(DIRECTIONS FOR THIS TASK) What is needed is an exact copy of the entries, with the pictures excluded.

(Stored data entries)

+ + + + +

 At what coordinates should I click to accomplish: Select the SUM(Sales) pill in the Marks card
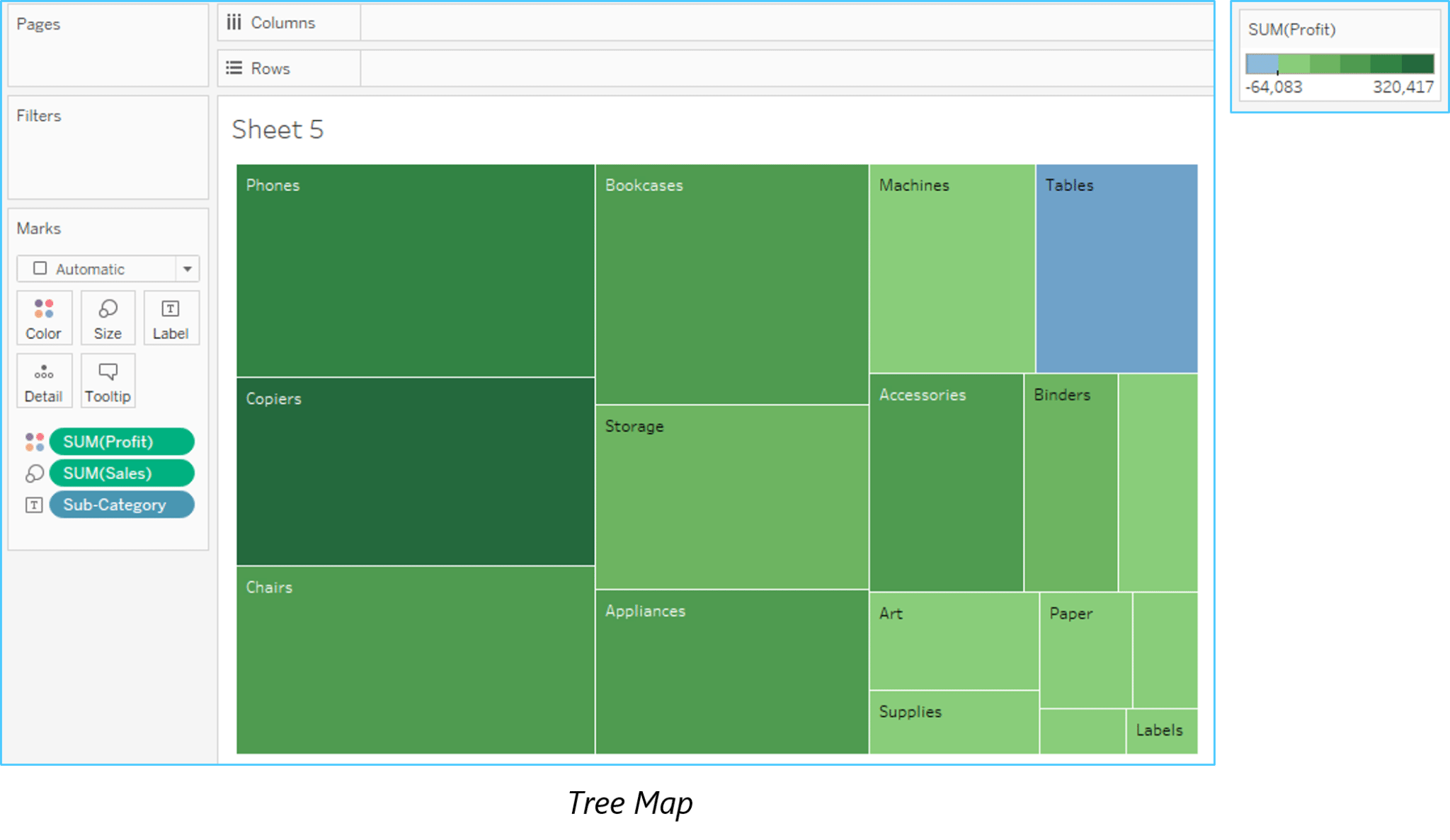121,473
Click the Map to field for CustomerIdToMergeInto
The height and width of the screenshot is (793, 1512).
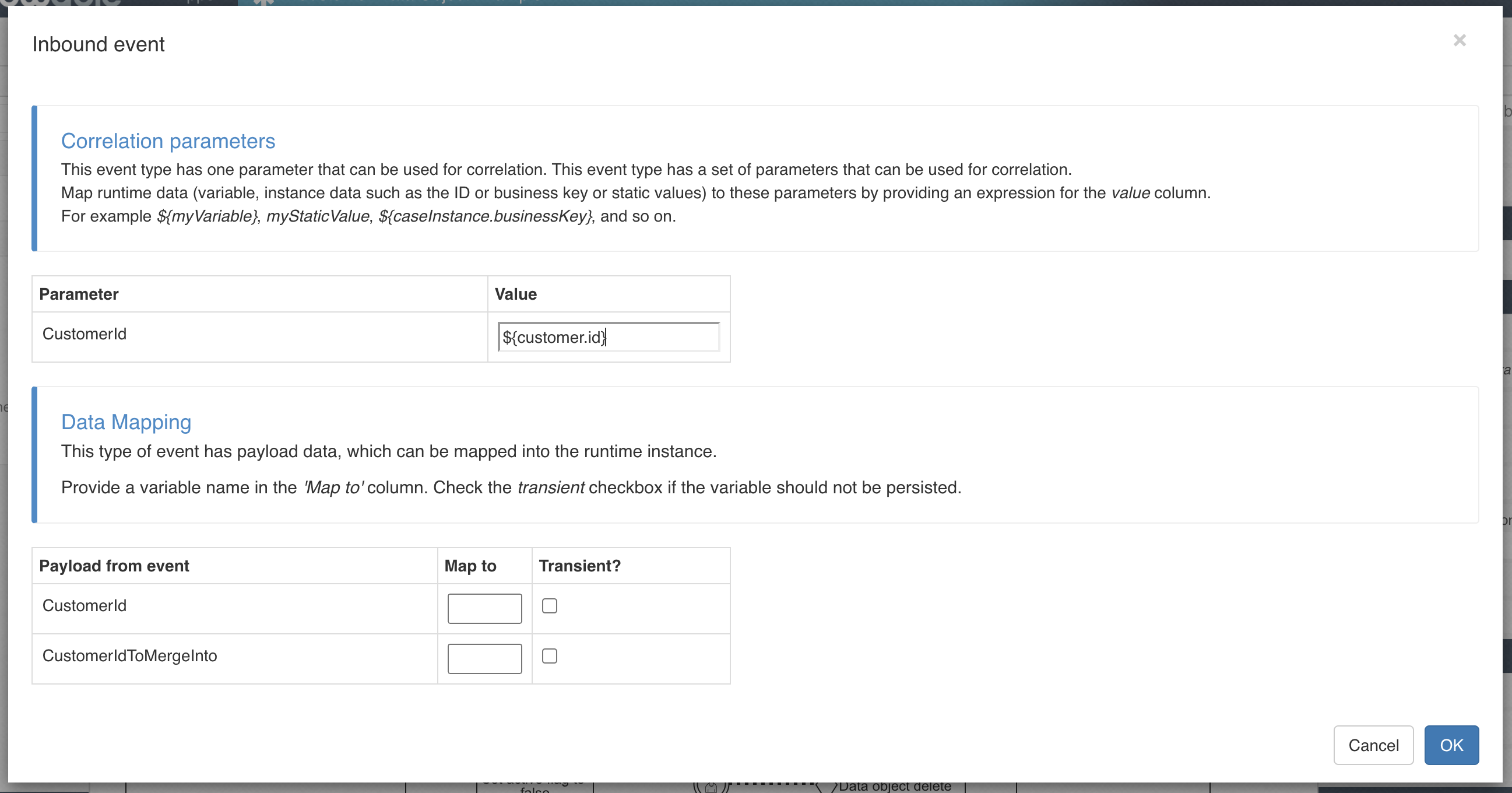(484, 658)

+ + + + +

(RESULT)
 At what coordinates should I click to accomplish: Select the SUM(Sales) pill in the Marks card
121,473
Click the Map to field for CustomerIdToMergeInto
The height and width of the screenshot is (793, 1512).
(484, 658)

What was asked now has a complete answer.